• _Exercise_
The records below are to be copied word for word, with every picture left out.

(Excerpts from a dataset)

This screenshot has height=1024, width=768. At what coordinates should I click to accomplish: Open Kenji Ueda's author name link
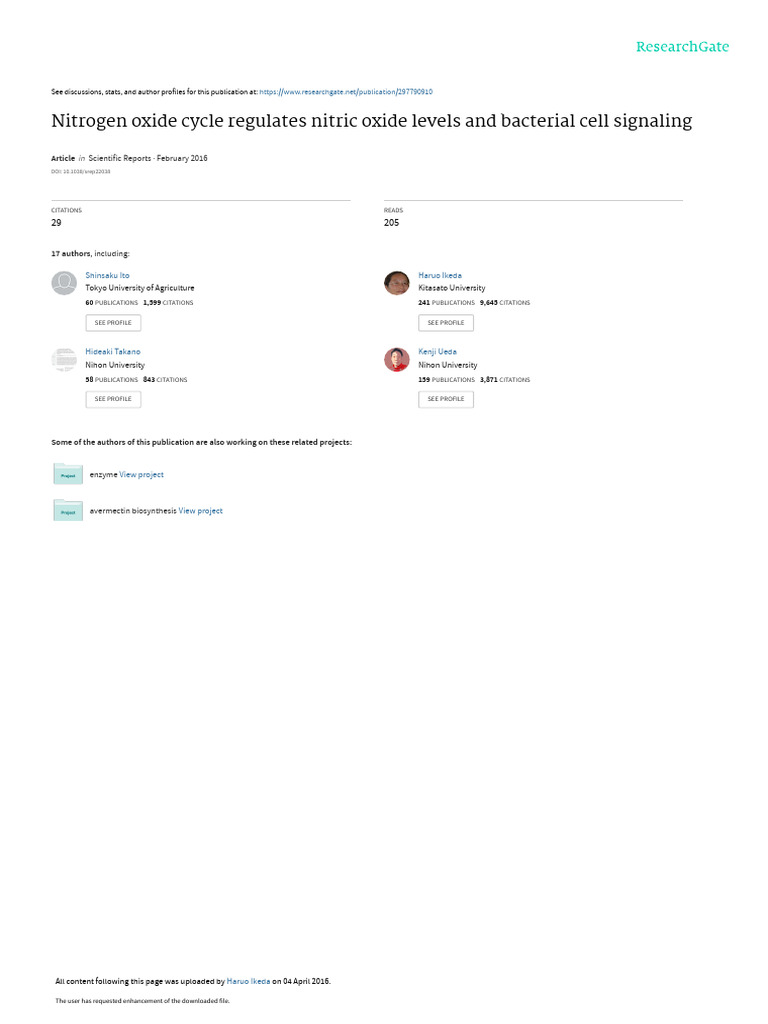438,352
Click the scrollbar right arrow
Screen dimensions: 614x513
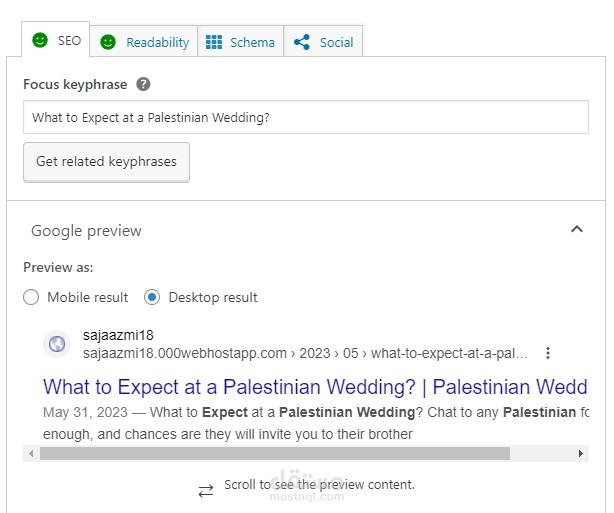click(x=581, y=454)
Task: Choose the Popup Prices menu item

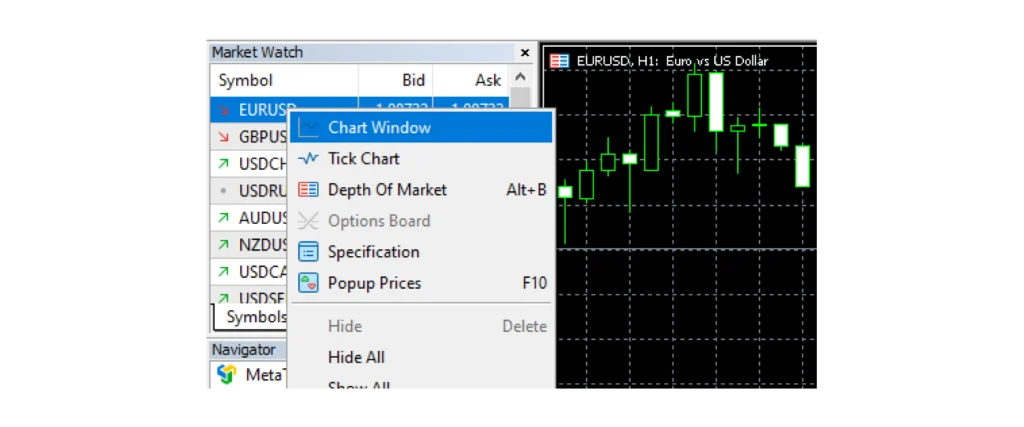Action: click(x=374, y=283)
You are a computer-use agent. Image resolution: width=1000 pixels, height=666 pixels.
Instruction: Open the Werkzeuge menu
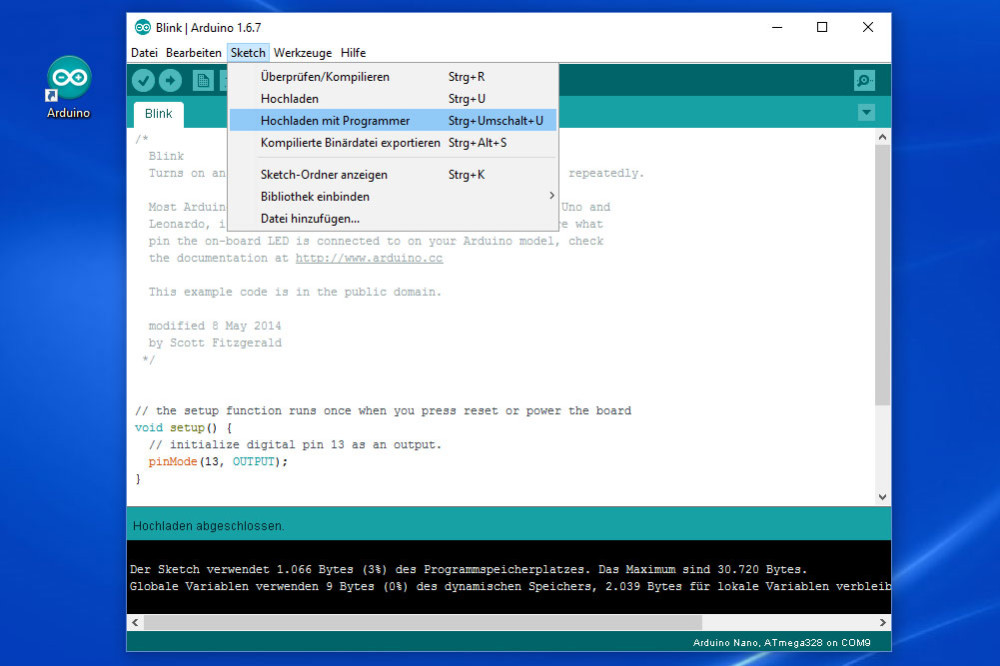point(303,53)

• _Output of the exercise_
This screenshot has height=1024, width=768. At what coordinates should I click to accomplish: Open Kenji Ueda's author name link
438,352
Click the scrollbar right arrow
Screen dimensions: 614x513
click(x=581, y=454)
Task: Choose the Popup Prices menu item

Action: click(x=374, y=283)
You are a computer-use agent. Image resolution: width=1000 pixels, height=666 pixels.
Instruction: Open the Werkzeuge menu
point(303,53)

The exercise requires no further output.